Founded in 1875, ANBTX reports over $5.1 billion in total assets, and ranks as the 21st largest bank based in Texas, according to size of total assets as of June 30, 2022. ANBTX is a member of the Federal Deposit Insurance Corporation (FDIC), and participates in the Deposit Insurance Fund (DIF). The bank is headquartered in Terrell, Texas, with locations in Collin, Dallas, Hunt, Johnson, Kaufman, Rockwall, Tarrant, and Van Zandt counties. Robert A. Hulsey has been president and CEO of ANBTX since 1989.

Charter
Formerly named American National Bank of Terrell, the bank’s current charter dates to July 1, 1981, as a commercial bank,  with a federal charter supervised by the Office of the Comptroller of the Currency (OCC).

History and predecessors
The predecessor of ANBTX—Waters, Bivins & Corley Bank—was the first bank founded in Terrell on November 22, 1875. The bank’s building was destroyed by a fire in 1882, but bank records and securities were protected in the bank’s vault. The bank relocated to Moore Avenue in Terrell; today that location houses the Terrell banking center for ANBTX. After some early partners joined and left the bank, the bank merged with Harris Bank and renamed itself Harris National Bank in 1895. In 1903, the bank changed its name to the American National Bank of Terrell. In 1930, the American National Bank of Terrell merged with federally  chartered local bank First National Bank. In 1995, American National Bank of Terrell changed its name to its current name, American National Bank of Texas.

Major acquisitions
The Bank of Van Zandt: ANBTX merged with The Bank of Van Zandt, located in Canton, TX, in 1999. The merger increased ANBTX assets to more than $650 million at the time.

Branches of Benchmark Bank: ANBTX acquired five branch locations of Benchmark Bank in October 2002, in Quinlan, Greenville, Royse City, and Lone Oak, TX.

Sleeper, Sewell & Co.: Acquired by ANBTX in 2005, Sleeper Sewell offers personal and commercial insurance, group and individual health coverage, and risk management services. It currently operates as a division of ANBTX Insurance Services Inc., which is a wholly owned subsidiary of ANBTX. Sleeper Sewell was founded in 1962 by Dwight Sleeper and is headquartered in Dallas.

Citizens National Bank: ANBTX expanded operations into Tarrant County by purchasing Bryant-Irvin Bancshares and its subsidiary Citizens National Bank in 2008. Citizens National Bank based in Fort Worth, TX, reported $140 million in total assets at the time of the acquisition.

Dallas National Bank: In 2008, ANBTX acquired Dallas National Bank and its holding company DNB Bancshares.
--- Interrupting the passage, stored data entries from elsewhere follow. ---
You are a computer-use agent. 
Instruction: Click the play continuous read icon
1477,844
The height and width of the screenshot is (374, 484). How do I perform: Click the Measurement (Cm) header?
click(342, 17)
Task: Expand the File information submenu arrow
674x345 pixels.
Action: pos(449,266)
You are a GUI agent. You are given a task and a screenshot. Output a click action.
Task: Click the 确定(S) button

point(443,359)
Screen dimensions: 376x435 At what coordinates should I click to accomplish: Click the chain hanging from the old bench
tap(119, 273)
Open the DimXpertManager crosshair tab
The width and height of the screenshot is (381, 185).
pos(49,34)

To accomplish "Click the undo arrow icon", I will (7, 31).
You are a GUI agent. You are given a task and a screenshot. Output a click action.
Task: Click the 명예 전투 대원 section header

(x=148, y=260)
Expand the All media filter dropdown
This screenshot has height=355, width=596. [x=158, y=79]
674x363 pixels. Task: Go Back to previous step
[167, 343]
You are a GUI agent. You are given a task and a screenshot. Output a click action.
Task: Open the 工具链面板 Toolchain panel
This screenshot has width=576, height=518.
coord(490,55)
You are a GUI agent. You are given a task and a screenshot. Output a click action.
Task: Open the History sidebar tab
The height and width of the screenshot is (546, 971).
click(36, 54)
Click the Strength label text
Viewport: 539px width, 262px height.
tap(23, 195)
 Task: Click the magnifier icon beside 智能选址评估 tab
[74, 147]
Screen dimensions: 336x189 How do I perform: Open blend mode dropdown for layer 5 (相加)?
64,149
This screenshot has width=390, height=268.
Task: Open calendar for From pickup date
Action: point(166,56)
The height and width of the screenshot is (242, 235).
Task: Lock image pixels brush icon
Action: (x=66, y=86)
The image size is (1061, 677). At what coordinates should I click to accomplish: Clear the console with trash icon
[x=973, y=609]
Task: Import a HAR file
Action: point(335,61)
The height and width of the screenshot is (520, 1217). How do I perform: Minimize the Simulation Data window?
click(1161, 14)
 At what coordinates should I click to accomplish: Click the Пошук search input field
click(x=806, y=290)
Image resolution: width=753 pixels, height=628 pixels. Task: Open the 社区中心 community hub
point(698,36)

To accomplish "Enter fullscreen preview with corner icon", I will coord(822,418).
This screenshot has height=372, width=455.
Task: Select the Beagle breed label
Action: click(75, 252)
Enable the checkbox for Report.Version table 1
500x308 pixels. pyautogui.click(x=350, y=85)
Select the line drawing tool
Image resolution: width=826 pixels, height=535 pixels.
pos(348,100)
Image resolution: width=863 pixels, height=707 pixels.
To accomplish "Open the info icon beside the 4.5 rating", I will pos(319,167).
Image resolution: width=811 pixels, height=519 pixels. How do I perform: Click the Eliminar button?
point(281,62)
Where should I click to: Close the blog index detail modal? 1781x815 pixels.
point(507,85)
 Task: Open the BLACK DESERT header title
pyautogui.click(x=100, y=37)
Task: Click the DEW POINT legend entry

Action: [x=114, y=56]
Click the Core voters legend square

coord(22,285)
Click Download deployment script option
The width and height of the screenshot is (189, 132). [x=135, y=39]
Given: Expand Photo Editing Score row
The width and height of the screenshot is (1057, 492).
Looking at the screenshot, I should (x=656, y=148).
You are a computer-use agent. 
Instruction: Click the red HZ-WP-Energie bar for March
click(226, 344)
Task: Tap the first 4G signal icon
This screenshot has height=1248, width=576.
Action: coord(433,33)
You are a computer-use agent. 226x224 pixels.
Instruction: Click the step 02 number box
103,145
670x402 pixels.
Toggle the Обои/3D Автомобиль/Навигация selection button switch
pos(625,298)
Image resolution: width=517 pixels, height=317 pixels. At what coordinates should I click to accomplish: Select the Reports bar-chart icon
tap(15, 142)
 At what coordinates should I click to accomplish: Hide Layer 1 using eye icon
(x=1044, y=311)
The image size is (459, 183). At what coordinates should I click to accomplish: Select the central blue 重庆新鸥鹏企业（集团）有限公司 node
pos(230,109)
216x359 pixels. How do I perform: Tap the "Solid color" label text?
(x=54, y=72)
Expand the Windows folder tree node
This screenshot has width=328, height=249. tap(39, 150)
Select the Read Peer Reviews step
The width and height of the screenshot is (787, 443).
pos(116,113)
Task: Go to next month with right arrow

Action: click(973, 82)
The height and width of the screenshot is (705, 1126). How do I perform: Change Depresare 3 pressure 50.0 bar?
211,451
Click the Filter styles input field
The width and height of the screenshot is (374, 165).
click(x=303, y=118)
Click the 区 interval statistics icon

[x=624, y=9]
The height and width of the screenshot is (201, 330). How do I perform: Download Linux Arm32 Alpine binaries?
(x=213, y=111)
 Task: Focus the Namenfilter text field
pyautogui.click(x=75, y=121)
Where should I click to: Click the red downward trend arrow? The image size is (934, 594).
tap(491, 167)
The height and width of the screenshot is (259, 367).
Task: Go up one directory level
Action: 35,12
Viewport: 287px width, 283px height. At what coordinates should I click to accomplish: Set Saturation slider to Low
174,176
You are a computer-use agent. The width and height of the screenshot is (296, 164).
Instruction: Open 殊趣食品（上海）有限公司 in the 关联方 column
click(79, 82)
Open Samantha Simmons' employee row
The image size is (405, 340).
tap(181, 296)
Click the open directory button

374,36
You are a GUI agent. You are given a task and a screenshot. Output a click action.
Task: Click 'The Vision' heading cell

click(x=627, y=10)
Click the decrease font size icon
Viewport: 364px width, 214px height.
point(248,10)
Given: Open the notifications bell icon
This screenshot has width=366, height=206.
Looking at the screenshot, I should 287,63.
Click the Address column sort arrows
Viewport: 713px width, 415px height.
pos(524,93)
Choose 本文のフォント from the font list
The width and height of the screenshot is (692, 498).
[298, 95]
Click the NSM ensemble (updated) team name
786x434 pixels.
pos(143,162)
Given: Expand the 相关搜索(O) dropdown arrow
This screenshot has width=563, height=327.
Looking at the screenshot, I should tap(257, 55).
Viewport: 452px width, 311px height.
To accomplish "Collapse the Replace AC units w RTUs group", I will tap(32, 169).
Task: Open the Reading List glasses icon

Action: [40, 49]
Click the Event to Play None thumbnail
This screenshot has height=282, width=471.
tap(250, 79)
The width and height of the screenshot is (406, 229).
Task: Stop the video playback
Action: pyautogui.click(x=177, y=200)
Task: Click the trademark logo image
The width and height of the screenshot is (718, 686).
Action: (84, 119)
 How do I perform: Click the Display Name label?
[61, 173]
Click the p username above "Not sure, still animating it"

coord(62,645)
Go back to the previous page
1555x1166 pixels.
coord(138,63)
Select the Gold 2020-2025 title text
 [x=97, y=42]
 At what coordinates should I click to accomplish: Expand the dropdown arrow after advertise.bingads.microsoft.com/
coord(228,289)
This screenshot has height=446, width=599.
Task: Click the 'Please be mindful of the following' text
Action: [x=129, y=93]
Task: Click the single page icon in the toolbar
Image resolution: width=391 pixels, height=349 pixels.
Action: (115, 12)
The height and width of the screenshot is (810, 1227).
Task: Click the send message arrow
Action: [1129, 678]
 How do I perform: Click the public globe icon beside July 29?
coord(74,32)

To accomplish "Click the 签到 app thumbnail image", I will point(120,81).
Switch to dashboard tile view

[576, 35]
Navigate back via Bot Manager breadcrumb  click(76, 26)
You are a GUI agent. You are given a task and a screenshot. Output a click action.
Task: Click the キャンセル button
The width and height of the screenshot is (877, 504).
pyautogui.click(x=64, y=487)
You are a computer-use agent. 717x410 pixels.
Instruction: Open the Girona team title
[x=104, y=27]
Dallas National Bank had $85 million in assets at the time of the acquisition. The purchase increased the number of ANBTX locations to 28.

Media recognition
The Dallas Morning News has named ANBTX on its annual “Top 100 Places to Work” list from 2009 to 2022. This is the thirteenth time ANBTX has achieved this significant recognition as a top employer in the Dallas-Fort Worth Metroplex. The newspaper conducts employee surveys, studies employee turnover rates and uses other statistical measures to compile its annual list.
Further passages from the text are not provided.